What the task asks:
Retype the lines below exactly, from the one that contains "Instruction: Click the ₹11,028.92Cr." through the last, and leave every picture out.

(Stored data entries)
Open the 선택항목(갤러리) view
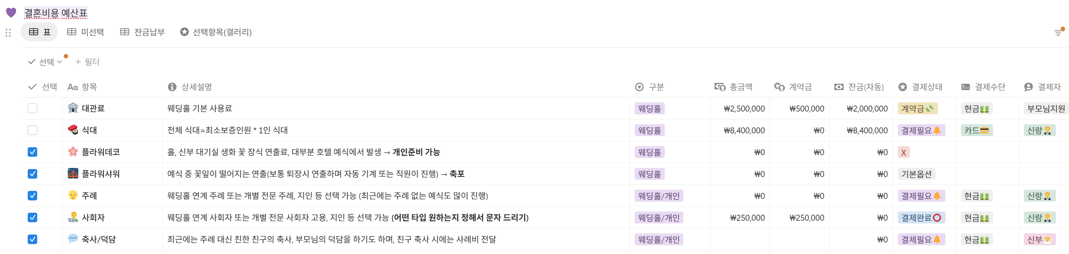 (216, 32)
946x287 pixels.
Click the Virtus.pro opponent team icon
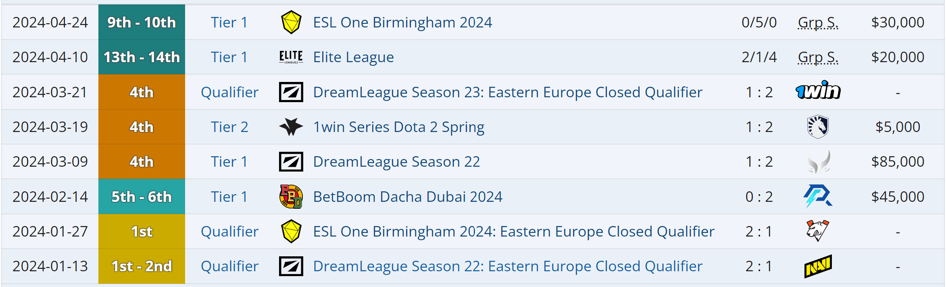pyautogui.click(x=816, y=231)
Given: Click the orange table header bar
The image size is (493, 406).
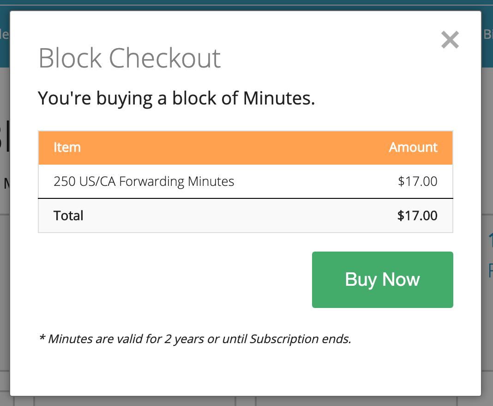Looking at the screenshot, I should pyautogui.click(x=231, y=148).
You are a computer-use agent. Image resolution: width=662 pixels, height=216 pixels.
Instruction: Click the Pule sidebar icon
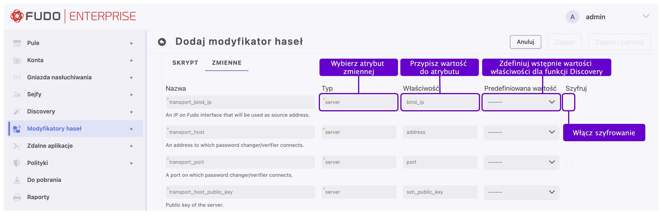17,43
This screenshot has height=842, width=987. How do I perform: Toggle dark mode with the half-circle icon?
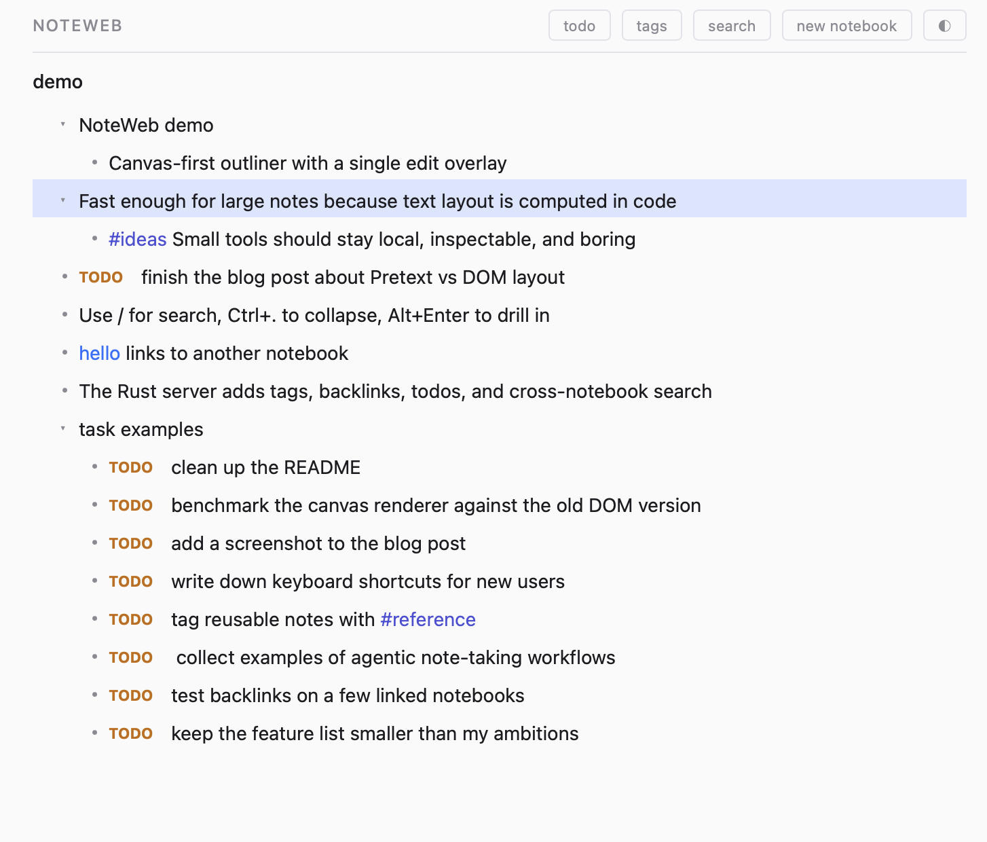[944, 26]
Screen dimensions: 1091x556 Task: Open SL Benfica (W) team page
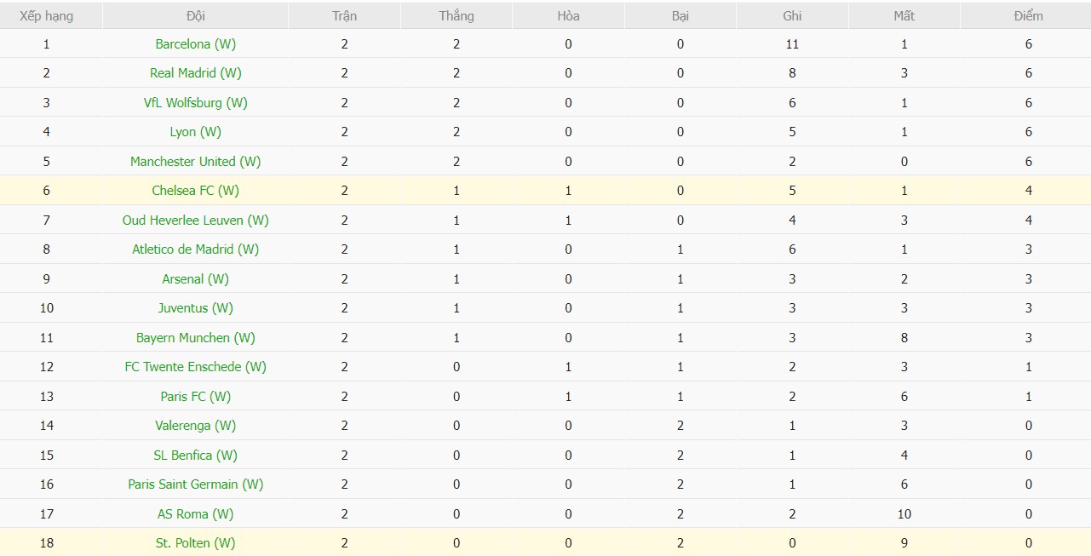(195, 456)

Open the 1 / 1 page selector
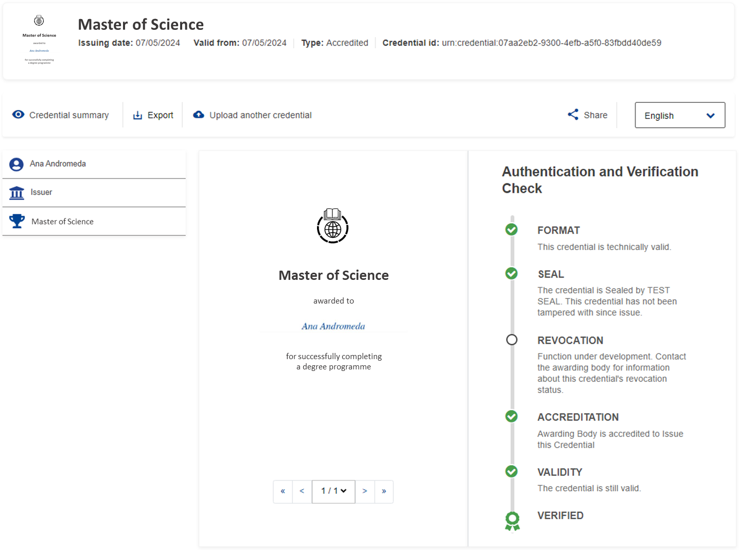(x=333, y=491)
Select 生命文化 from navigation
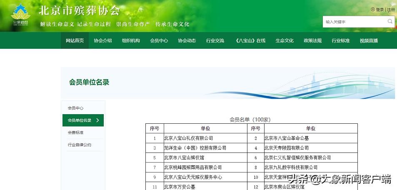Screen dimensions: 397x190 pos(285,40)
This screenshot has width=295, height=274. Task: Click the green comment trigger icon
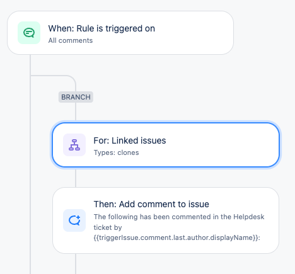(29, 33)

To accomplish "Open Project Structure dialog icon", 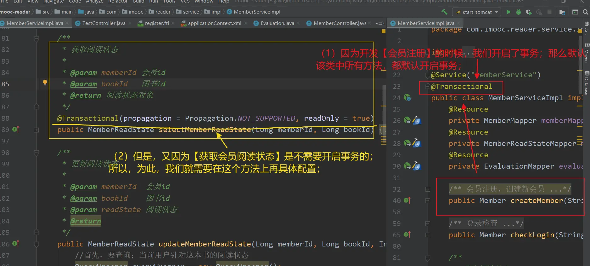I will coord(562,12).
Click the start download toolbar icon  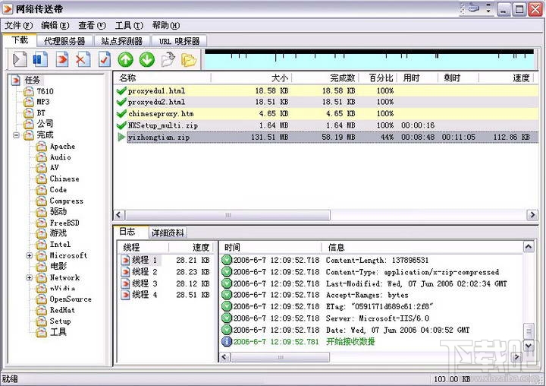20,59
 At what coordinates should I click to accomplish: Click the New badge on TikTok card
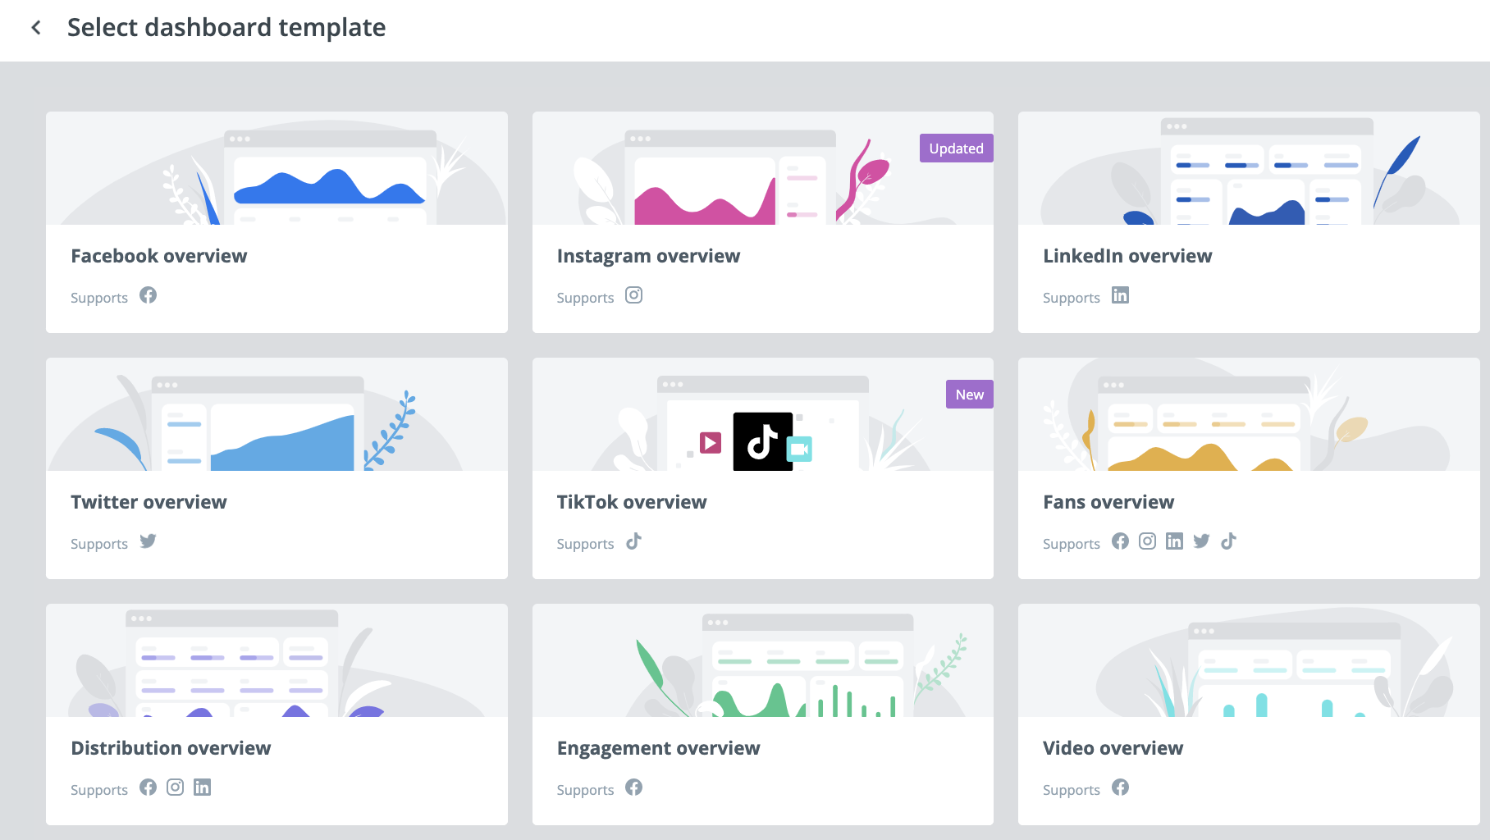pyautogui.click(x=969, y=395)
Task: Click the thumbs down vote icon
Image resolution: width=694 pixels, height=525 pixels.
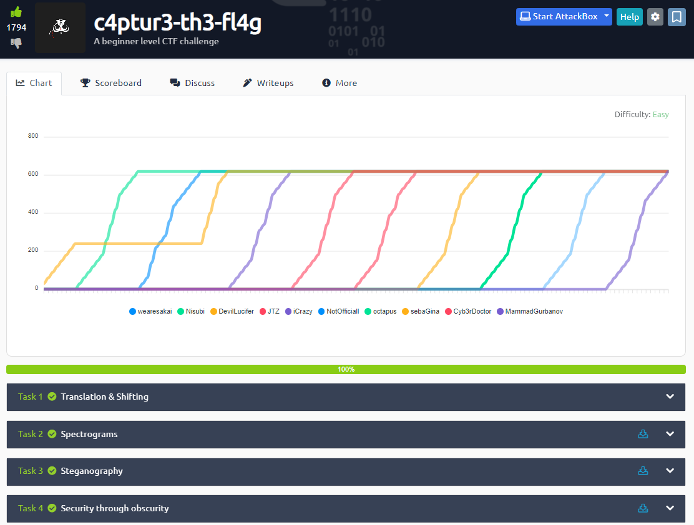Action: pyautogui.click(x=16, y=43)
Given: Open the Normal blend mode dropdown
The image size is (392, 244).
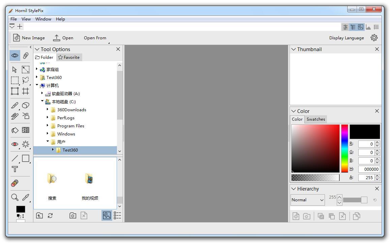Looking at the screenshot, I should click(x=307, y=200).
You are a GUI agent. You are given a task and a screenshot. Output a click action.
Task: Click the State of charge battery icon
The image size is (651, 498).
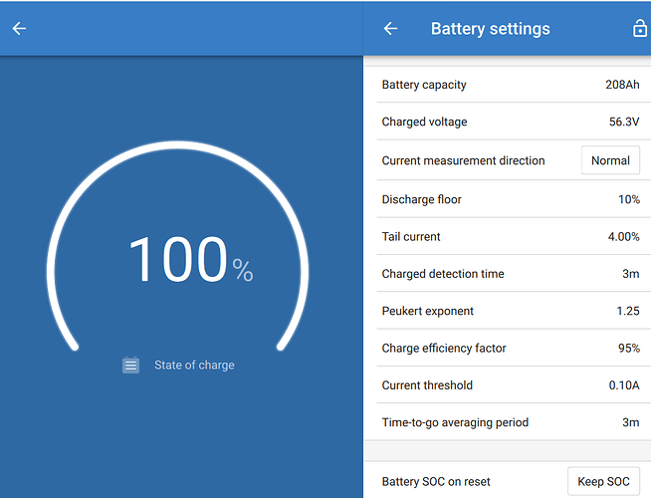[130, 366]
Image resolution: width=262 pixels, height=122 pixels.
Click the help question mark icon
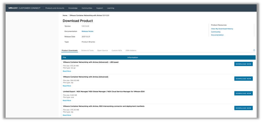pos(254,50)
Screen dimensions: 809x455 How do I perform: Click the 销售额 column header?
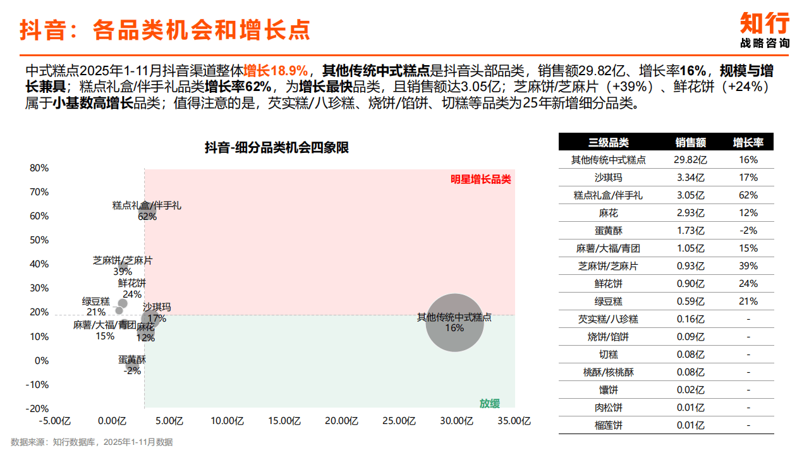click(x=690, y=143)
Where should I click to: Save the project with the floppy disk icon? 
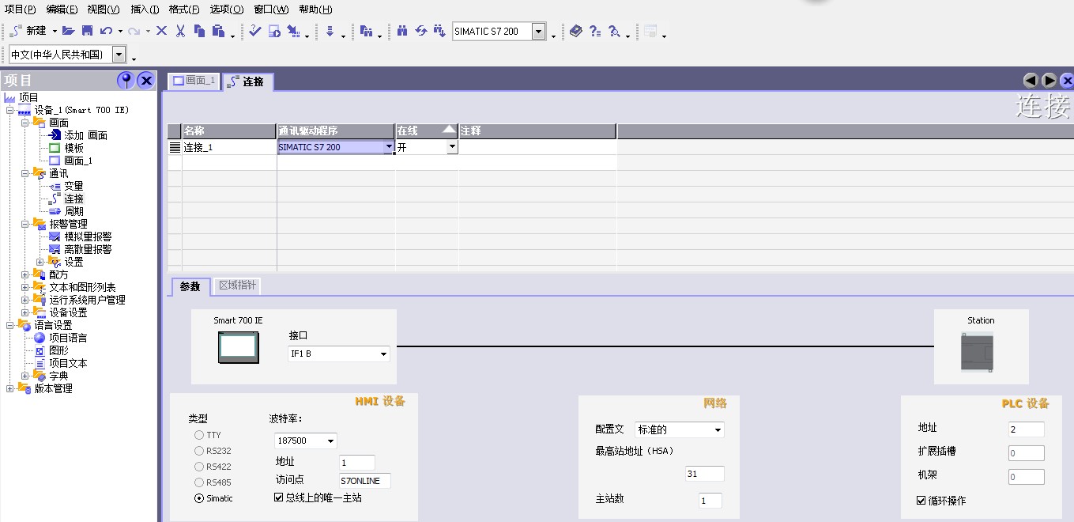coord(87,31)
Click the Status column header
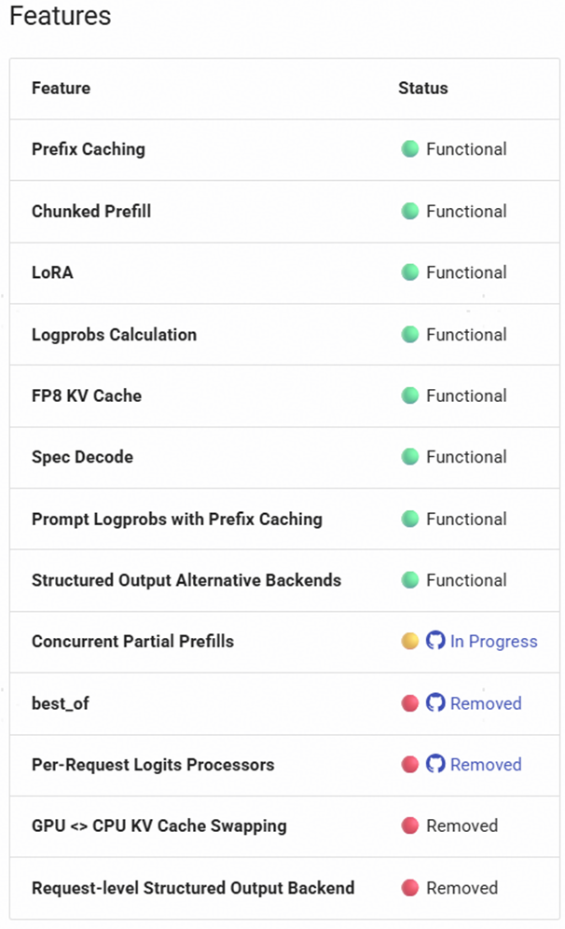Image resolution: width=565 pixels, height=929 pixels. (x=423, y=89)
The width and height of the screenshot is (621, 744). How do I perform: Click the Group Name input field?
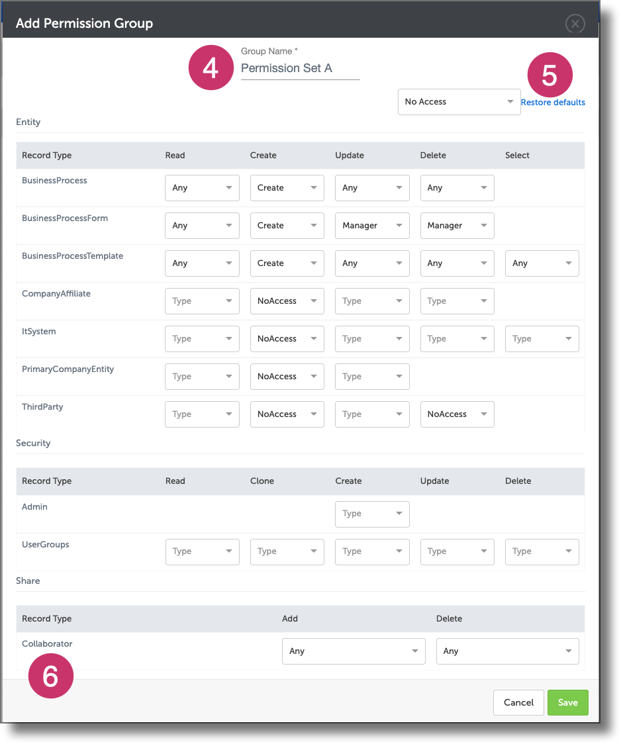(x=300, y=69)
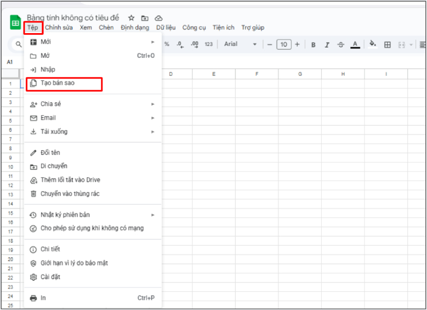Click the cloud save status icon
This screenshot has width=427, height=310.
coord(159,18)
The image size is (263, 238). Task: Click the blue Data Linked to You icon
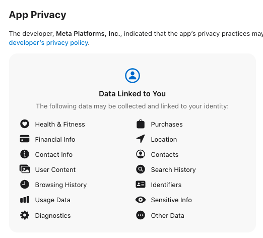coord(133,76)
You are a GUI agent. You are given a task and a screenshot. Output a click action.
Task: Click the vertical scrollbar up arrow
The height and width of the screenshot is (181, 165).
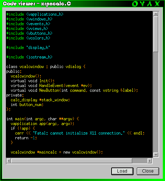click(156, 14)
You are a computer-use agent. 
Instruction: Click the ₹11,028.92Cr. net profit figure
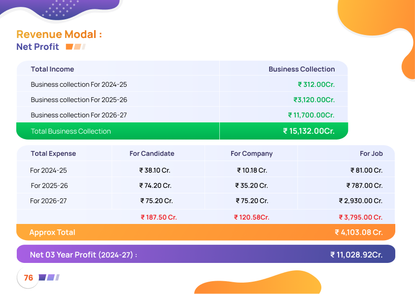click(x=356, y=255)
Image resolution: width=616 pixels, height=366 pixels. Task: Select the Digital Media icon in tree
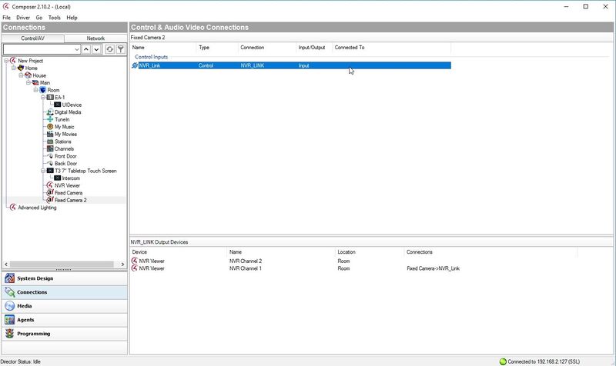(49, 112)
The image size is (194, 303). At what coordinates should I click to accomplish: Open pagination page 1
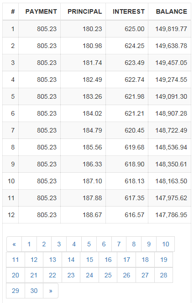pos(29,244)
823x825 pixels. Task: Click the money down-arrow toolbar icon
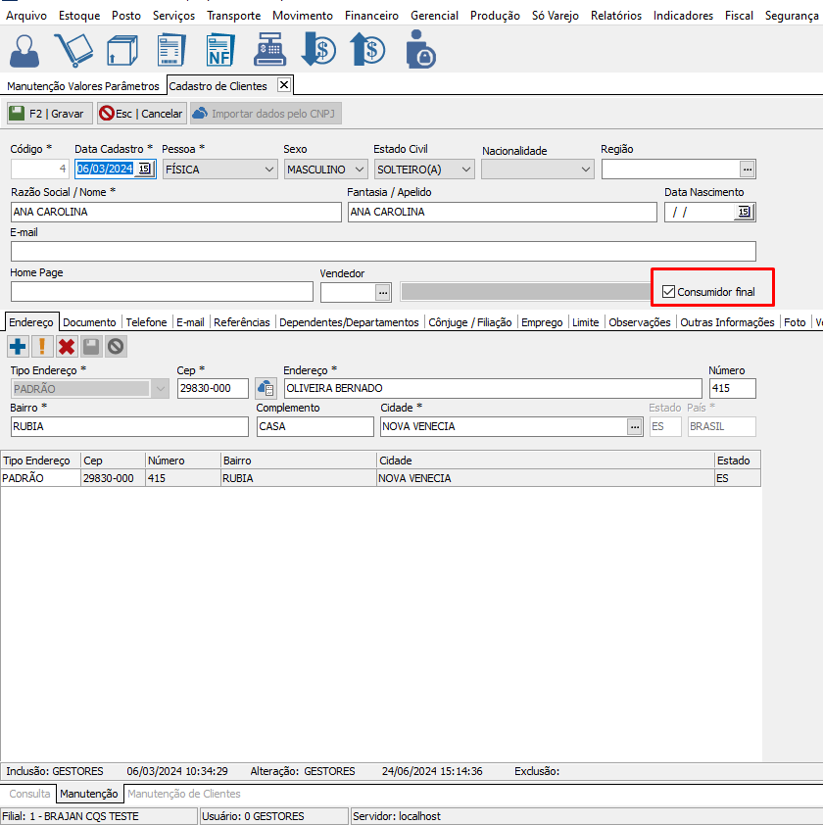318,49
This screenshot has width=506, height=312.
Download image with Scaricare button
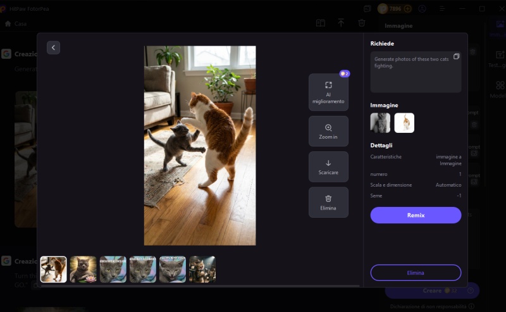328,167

Task output:
Instruction: Click the ₹11,028.92Cr. net profit figure
click(x=356, y=255)
Image resolution: width=616 pixels, height=366 pixels. Task: Select the Digital Media icon in tree
(49, 112)
The image size is (194, 303). At what coordinates should I click to accomplish: Open pagination page 1
pos(29,244)
823x825 pixels. Task: Click the money down-arrow toolbar icon
318,49
This screenshot has width=506, height=312.
Download image with Scaricare button
328,167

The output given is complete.